Leaf characters in Myriophyllum often have been described using terms for compound leaves, such as pinnate in form, with a central rachis and leaf divisions referred to as pinnae. Because the leaves of Myriophyllum are simple, we use pectinate, central axis, and segments as descriptors.
Many Myriophyllum species will occasionally produce a small emergent form when plants become stranded along shorelines by wave action or when water levels decrease. Only those species that produce an emersed form as part of their normal life history are discussed in some detail.
Small ascidiate (flask-shaped) trichomes are found on the stems and in the axils, or at the bases of leaves and leaf segments. They have often been referred to as hydathodes (A. E. Orchard 1979; S. G. Aiken 1981), but they have been referred to also as enations, myriophyllin glands, pseudostipules, or scales (Orchard). Because the function of these structures is unknown and they do not appear to be secretory, the best approach would seem to be to refer to them as trichomes.
Correct identification of Myriophyllum species in North America is critical in the conservation and management of aquatic habitats because some species are introduced and highly invasive (for example, M. aquaticum and M. spicatum). This issue is further complicated by hybridization of M. spicatum with native M. sibiricum (see 8. M. spicatum discussion). The native M. heterophyllum is considered invasive in the northeastern United States and Pacific Northwest, where there is evidence of hybridization with other Myriophyllum species (see 13. M. heterophyllum discussion).
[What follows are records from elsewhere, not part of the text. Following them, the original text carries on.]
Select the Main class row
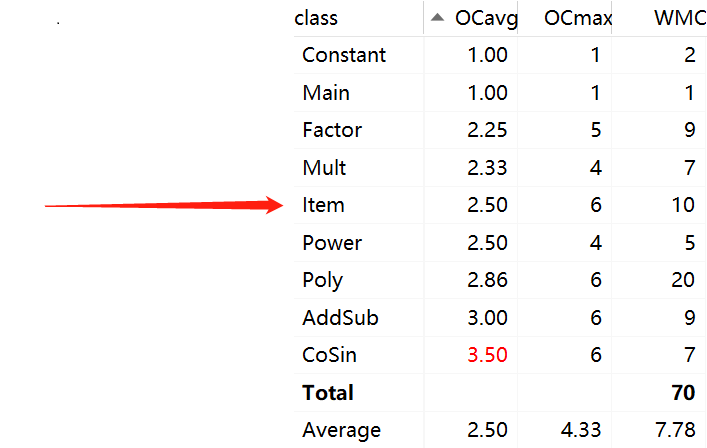The image size is (707, 448). 500,93
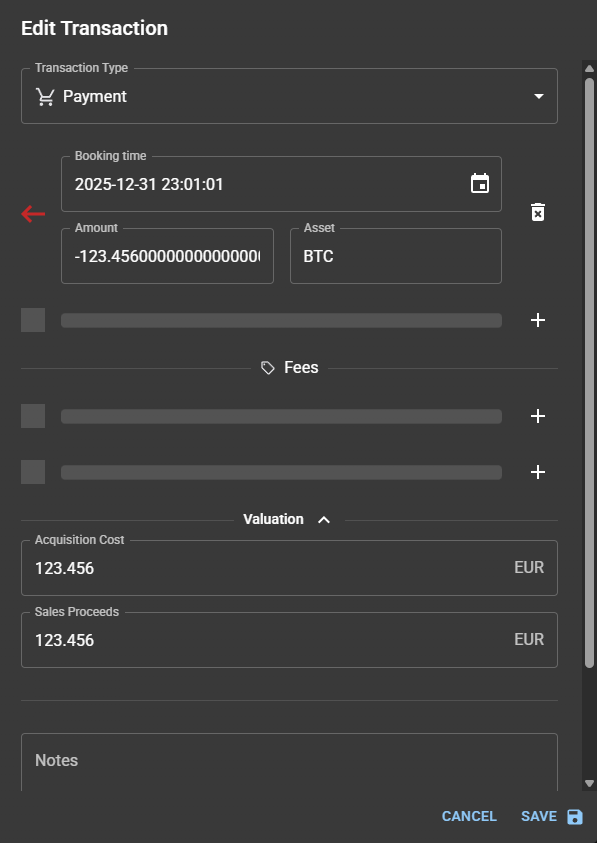
Task: Click the price tag icon beside Fees
Action: (267, 368)
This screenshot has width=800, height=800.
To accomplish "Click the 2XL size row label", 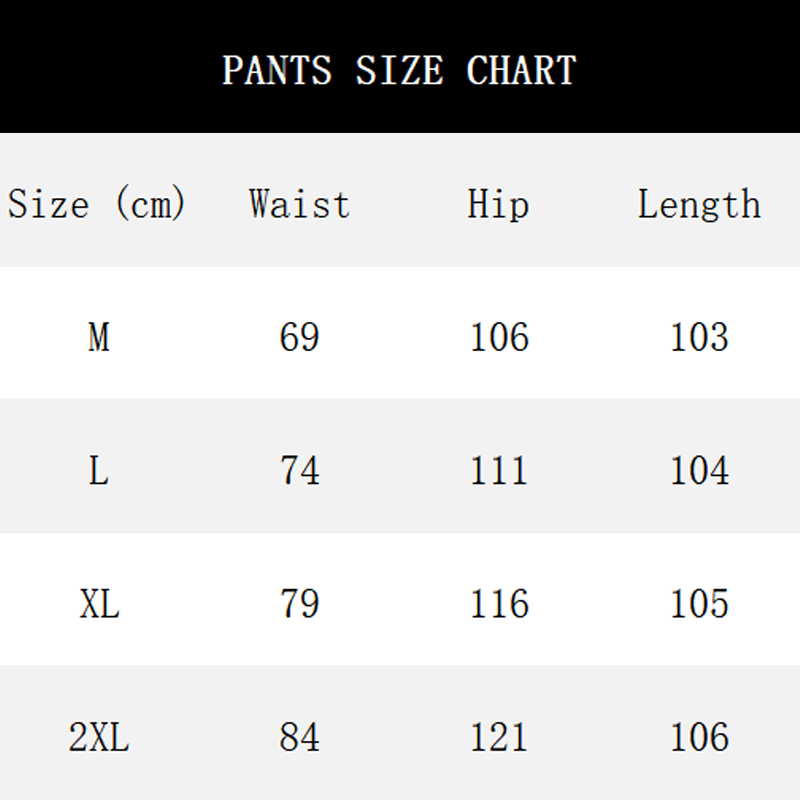I will click(x=99, y=738).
SELECTED REFERENCES Aiken, S. G. 1978. Pollen morphology in the genus Myriophyllum (Haloragaceae). Canad. J. Bot. 56: 976–982. Aiken, S. G. 1981. A conspectus of Myriophyllum (Haloragaceae) in North America. Brittonia 33: 57–69. Orchard, A. E. 1981. A revision of South American Myriophyllum (Haloragaceae), and its repercussions on some Australian and North American species. Brunonia 4: 27–65.